Plan

We delivered a cleanly designed international website coded to a high standard on Plone, an Enterprise, open-source CMS.

Plan International content managed websiteOne of the oldest and largest international development agencies in the world, Plan International works in 49 developing countries across Africa, Asia and the Americas to promote child rights and lift millions of children out of poverty.

In spring 2008 Plan International commissioned fry to develop a new international website.

The website redesign project was managed by a core team at the international headquarters but involved collaboration with over thirty internal stakeholders from Plan programme areas around the world. Our collaborative methodology allowed us to work with Plan staff from around the globe to define the information architecture for the new site and ensure that the strategic objectives of the redesign were met.

Once the website structure was defined, our iterative creative design process delivered a new look-and-feel for the site, pushing the Plan brand forward to create a vehicle for effective online communication. The new architecture and design was then built as a prototype which was subject to rigorous usability testing, informing appropriate changes to improve the usability of the end product.

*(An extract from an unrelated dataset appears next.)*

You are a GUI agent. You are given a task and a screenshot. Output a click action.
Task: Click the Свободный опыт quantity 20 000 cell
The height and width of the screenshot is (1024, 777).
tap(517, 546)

Plan wanted a cleanly designed site, coded to a very high standard. The fry team have done an excellent job.
John Maughan, Global Online and Publications Manager

The Plone Content Management System (CMS) that powers the Plan website provided a lot of useful functionality out of the box, but required significant customisations to meet Plan's unique requirements.

We adapted the Plone Categorization mechanism to support a navigation which allows the user to drill down from global to local concerns (for example, from International, through Africa, to Zimbabwe). Content authors categorise news items as they are created; these are then automatically included in the new portlets on the relevant page.

Plan wanted a CMS that allowed them to manage not only the main website, but also the websites of national offices across the world, using a single interface.

A unified system allows Plan to roll out their brand identity across multiple websites while giving the members a considerable degree of autonomy. The templates are distinctinctive from the international site, but in line with the same overall brand. The result is a set of apparently separate websites (such as Plan Spain and Plan France) that can share content, all of which are multilingual throughout.